代かきは前作の収穫後から播種までの間に行なえばよく、作業の分散によって作付面積を拡大することが可能である。その分、トラクタやコンバインといった、栽培様式に関係なく使用する農業機械の償却費負担が小さくなる。
また、播種機の性能も高いことから、1台あたりの作業面積は現状平均の数倍可能であり、それがさらなる機械費のコストダウンにつながる。幸い播種可能な期間が非常に長いのが、不耕起V溝直播栽培の特徴でもある。播種作業の受委託や機械のレンタルなど、効率よい利用が期待される。
(4)地域の取り組み
用水と排水の利用は、栽培方式の変化に対応するのが非常に困難である。特に乾田直播栽培の絶対条件は、水田の土が乾くことにある。しかし移植栽培では水がすべてである。この矛盾については、まとまった区画で水田を使用すること以外に現状での解決策はない。水路にそって乾田直播栽培用の水田と、移植栽培用の水田を区別することで、本来の栽培様式の特徴を発揮することが可能になる。しかし現実は、それぞれの水田の所有が入り組み、各生産者の意思で栽培が行なわれている。まとまった面積で作業を行なうことが、最も効率よい直播栽培の環境といえるが、これは各地の農業経営者が抱える共通の悩みでもあろう。

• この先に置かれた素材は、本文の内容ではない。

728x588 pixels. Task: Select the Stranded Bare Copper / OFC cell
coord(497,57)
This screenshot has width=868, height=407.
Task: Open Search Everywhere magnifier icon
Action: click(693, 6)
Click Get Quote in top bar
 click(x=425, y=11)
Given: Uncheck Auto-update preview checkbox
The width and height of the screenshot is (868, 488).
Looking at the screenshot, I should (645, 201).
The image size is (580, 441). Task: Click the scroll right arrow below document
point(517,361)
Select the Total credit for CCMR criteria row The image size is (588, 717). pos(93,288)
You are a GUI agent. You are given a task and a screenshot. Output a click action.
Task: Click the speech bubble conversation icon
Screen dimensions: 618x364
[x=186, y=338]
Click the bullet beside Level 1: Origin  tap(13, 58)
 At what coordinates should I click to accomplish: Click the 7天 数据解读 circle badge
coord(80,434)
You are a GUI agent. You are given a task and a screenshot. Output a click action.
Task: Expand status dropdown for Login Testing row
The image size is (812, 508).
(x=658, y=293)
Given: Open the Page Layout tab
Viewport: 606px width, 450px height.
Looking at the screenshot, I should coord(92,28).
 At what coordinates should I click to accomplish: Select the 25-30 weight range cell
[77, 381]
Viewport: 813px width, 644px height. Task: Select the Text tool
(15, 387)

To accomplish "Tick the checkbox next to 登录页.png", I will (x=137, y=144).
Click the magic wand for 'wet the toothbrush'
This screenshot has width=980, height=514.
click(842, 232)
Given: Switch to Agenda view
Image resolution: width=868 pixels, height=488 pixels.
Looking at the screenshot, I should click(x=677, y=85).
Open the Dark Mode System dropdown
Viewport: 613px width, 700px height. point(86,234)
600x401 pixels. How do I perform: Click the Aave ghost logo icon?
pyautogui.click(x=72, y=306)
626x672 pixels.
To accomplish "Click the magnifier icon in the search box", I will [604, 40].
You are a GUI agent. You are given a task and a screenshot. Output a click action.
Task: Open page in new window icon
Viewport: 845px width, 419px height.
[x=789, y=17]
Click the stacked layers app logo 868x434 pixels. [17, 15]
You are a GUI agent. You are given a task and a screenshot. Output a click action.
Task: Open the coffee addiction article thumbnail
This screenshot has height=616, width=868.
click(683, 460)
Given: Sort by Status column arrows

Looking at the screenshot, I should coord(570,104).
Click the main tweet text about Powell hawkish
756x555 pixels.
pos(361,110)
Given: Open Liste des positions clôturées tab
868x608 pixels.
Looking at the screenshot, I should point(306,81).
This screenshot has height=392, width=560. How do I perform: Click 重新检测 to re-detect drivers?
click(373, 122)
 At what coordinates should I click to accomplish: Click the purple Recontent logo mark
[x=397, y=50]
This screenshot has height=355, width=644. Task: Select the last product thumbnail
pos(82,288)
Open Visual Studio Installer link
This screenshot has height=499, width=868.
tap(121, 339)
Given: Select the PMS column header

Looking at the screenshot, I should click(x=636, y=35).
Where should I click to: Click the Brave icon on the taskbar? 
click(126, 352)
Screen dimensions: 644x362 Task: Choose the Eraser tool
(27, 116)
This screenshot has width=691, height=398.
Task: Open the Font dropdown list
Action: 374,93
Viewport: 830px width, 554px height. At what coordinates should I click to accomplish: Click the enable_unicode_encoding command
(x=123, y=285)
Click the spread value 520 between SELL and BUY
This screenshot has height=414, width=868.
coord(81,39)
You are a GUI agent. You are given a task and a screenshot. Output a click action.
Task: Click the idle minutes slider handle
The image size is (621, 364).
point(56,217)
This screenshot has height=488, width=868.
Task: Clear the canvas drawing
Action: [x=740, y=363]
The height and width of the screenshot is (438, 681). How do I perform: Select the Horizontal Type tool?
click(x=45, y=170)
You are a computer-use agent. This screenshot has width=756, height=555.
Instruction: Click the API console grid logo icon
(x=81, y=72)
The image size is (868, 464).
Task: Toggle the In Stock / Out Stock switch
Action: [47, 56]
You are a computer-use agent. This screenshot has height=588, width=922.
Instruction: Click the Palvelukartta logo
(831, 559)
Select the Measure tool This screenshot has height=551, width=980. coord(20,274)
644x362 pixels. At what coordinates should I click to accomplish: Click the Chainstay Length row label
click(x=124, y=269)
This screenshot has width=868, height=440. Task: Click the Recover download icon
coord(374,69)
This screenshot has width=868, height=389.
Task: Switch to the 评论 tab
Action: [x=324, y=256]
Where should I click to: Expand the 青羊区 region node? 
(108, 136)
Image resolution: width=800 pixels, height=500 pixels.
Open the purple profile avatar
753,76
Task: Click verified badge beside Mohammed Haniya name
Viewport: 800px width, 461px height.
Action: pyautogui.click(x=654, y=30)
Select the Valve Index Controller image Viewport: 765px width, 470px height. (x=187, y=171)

愛知県が日本農業の先進地であり、モデルたる由縁は、この問題に早くから取り組んできたことにもある。肥沃な土地と温暖な気候から作物の生産が盛んな地方であり、周辺には豊かな消費地も控えている。農業経営の立地として恵まれていることは事実である。
効率よい栽培のため、土地利用の集積や用排水への設備投資など、生産基盤の整備を長期的視野に立って進めてきた行政、そして地権者の意識の高さが、今日の経営の基礎を作っている。人づくりのための教育システムと、その中から輩出される優秀なリーダーが、地域をまとめ、先導する役割を果たす。それは愛知県周辺の何百年来の歴史が物語っている。